Dzienniarze tuttomercatoweb.com (ocena 6,5) chwalą Piątka za walkę z Umtitim, starał się pracować dla drużyny, która mogła na niego liczyć.
"W końcówce tracił sporo piłek, ale był już mocno wyczerpany. Ale gra przeciwko Umtitiemu robi ogromne wrażenie" - czytamy.
Najwięcej pochwał pod adresem Piątka możemy przeczytać w serwisie tuttosalernitana.com (też nota 6,5).
"Jego inteligencja taktyczna, ruchy, sposób gry i powstrzymywanie obrony przeciwnika mają być pokazywane i demonstrowane szkołom piłkarskim" - podkreślają dziennikarze.
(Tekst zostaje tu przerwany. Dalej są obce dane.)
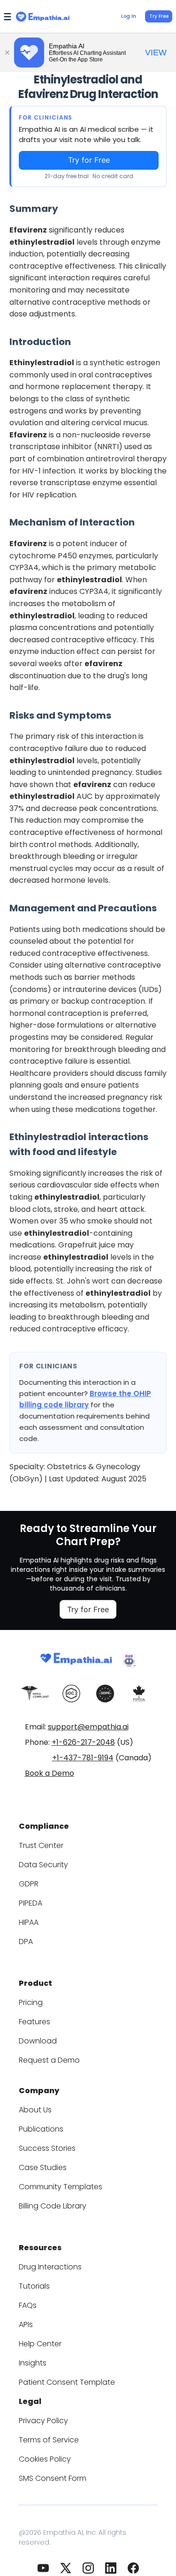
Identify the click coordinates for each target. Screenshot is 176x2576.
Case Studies (43, 2167)
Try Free (158, 16)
W drugiej połowie Krzysztof Piątek i jego kompani z klubu musieli napracować się bez piłki, żeby ataki Lecce nie nabrały rozmachu. Ostatecznie Salernitana dowiozła korzystny wynik 2:1 do końca. Klub Polaka zajmuje 14. miejsce w Serie A. Piątek w tym sezonie strzelił trzy bramki.
Czytaj także:
Wątpliwości trenera Pogoni
Czy ktoś dogoni lidera?
Oglądaj rozgrywki włoskiej Serie A na Eleven Sports w Pilocie WP (link sponsorowany)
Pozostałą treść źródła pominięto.